Outro elemento importante nesta equação é a tecnologia médica, que tem sofrido uma enorme e rápida evolução nos últimos anos, traduzindo-se em claras vantagens para ambas as partes. A proliferação de websites com informação médica tem contribuído significativamente para o aumento da literacia em saúde, proporcionando às pessoas acesso a recursos que ampliam o seu conhecimento sobre os seus sintomas e doenças.
Tomemos até o exemplo do Hospital de Stanford, nos Estados Unidos da América (EUA), que tem um website dedicado apenas a fornecer segundas opiniões a utentes que foram vistos por outro médico que lhes diagnosticou com uma doença ou que lhes receitou um medicamento e/ou tratamento.3 Por cá, a informatização dos serviços clínicos permite ao médico aceder aos registos clínicos do paciente, da sua ou de outra instituição de saúde, e o desenvolvimento da prescrição médica eletrónica (PEM) permite aceder à informação da medicação crónica do paciente. No entanto, o médico depara-se ainda com muitos obstáculos inerentes ao deficiente funcionamento em rede destas tecnologias, sendo necessário o seu aperfeiçoamento para garantir uma maior eficácia da comunicação pretendida, por exemplo, entre os cuidados de saúde primários e as instituições hospitalares públicas e privadas, que nem sempre utilizam os mesmos softwares informáticos. A falta de partilha adequada dos registos clínicos pode levar à falta de coerência nos tratamentos médicos e uma informação errada na PEM pode estar na origem de uma interação medicamentosa.
O principal problema das consultas em série reside na rotura da relação médico-doente, que afeta, impreterivelmente, a qualidade e continuidade dos cuidados ao paciente que é tratado em diferentes médicos e em diferentes locais.
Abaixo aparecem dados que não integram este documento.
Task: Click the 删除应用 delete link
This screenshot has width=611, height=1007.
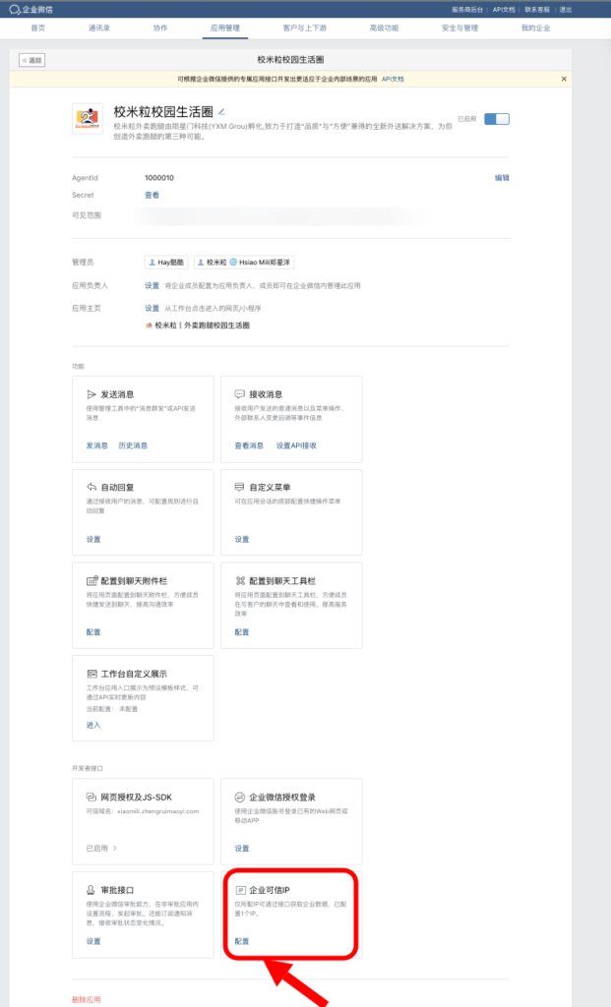Action: pos(86,999)
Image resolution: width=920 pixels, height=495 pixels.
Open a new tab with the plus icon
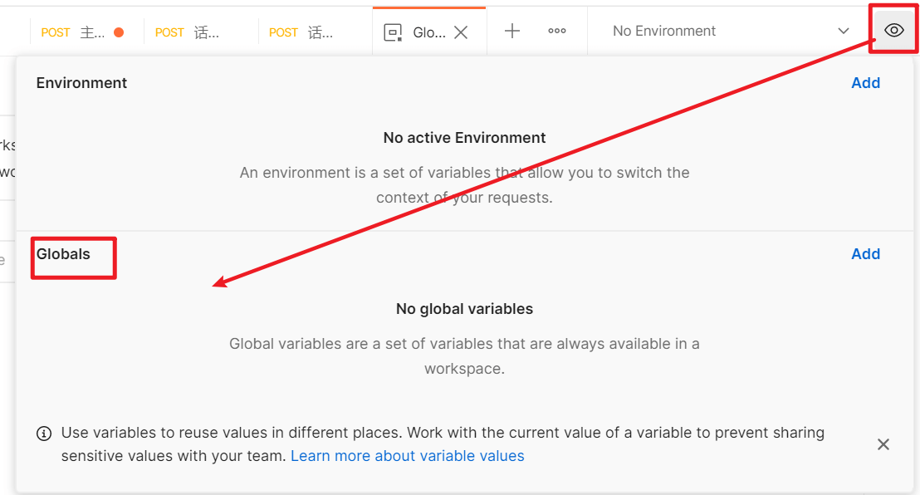[x=512, y=31]
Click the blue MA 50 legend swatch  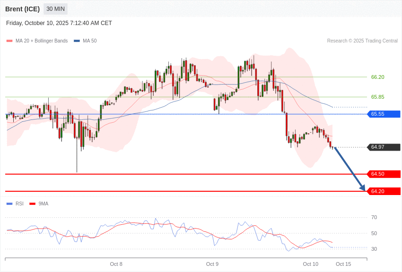(77, 41)
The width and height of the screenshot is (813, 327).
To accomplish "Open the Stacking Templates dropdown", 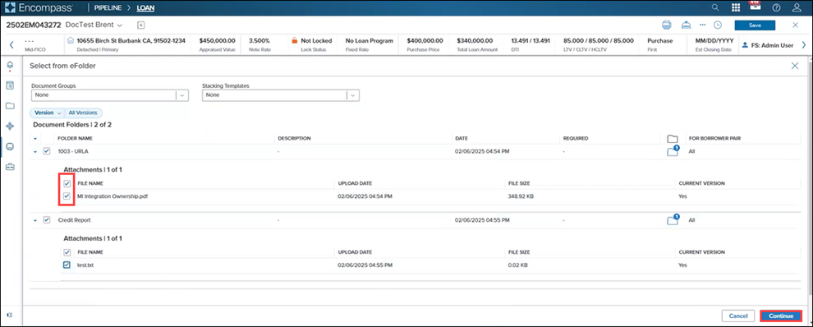I will [x=281, y=95].
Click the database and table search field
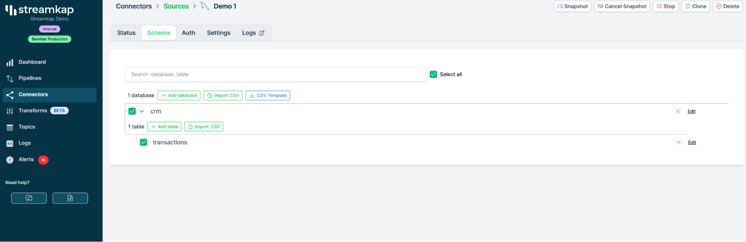746x242 pixels. 275,74
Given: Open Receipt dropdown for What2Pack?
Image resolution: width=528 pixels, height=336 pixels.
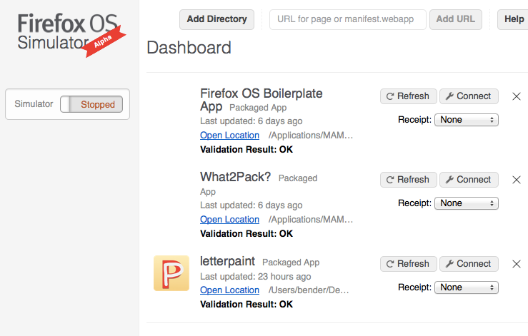Looking at the screenshot, I should tap(467, 203).
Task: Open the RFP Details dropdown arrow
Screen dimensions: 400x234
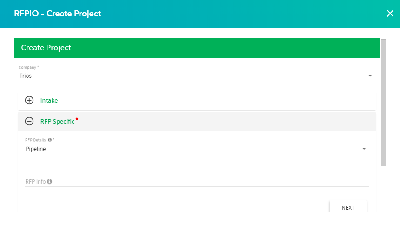Action: [364, 149]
Apesar da maior facilidade que o utente tem no acesso a diversas instituições e serviços clínicos, da modernização e informatização dos sistemas de saúde que facilitam a informação clínica, existem dificuldades várias, relacionadas com a eficácia e coordenação de todas estas ferramentas e que conduzem à falta de confiança em todo o processo de tratamento do utente. Estará este mundo cada vez mais técnico, tecnológico e ávido de conhecimento a prejudicar a relação médico-doente?4
Com este texto, procuramos refletir sobre as oportunidades e os obstáculos que advém da maior facilidade do acesso do utente aos cuidados de saúde. Para os médicos de família, isto representa uma oportunidade para otimizar os cuidados prestados ao utente, mas também uma dificuldade em assegurar a sua complementaridade e consistência. A tecnologia poderá ser, sem dúvida, o nosso principal aliado para enfrentar este desafio e unir estes universos médicos tão distantes. No entanto, o sistema atual ainda não é, evidentemente, capaz ou suficiente para o fazer. São necessárias reformas e melhorias, sob pena de se tornar um problema, ao invés da solução que todos desejamos.